● THE RECORDS:
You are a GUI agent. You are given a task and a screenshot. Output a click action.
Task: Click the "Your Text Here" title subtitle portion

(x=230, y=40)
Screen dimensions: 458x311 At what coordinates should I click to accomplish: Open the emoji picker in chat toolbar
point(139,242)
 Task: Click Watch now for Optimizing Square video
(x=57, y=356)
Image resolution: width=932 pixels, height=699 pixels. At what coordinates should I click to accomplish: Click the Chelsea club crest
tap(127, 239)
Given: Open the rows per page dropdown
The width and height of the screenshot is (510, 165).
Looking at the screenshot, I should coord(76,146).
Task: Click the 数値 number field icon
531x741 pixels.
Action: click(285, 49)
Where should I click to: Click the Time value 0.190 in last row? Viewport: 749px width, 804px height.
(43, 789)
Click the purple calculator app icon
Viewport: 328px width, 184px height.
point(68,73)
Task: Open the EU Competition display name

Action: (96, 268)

...

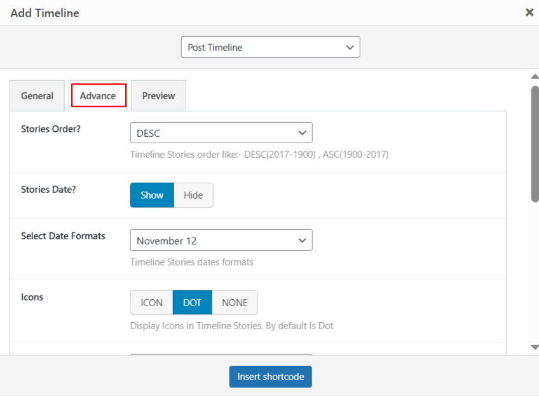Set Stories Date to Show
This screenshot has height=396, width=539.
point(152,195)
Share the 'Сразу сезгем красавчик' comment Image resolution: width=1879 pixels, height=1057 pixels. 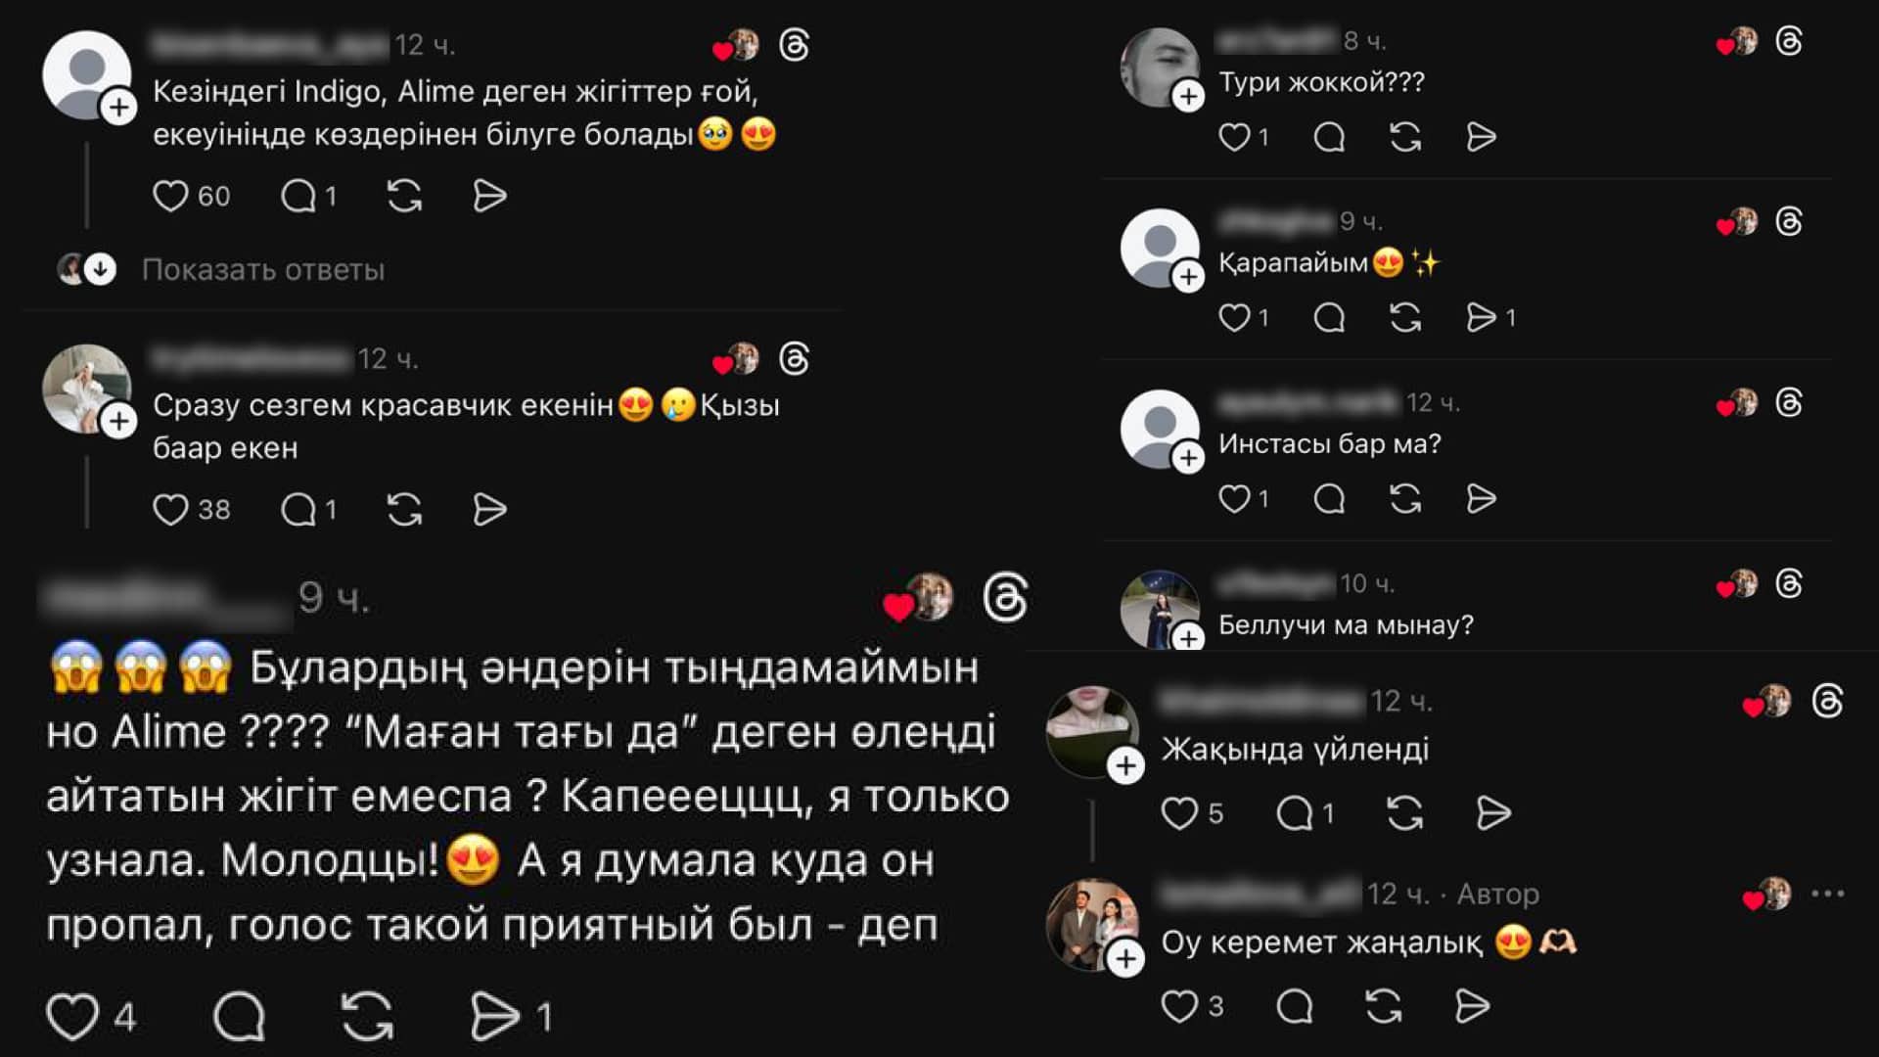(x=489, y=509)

● INSTRUCTIONS TO FOLLOW: Transcribe the records above exactly, beginning at the line that contains "Image resolution: width=932" and ending with the line that contains "Given: Open the rows per page dropdown", both included, and nothing else.

● ANSWER FOR THIS EXERCISE:
Image resolution: width=932 pixels, height=699 pixels. At what coordinates should I click to accomplish: Click the Chelsea club crest
tap(127, 239)
Given: Open the rows per page dropdown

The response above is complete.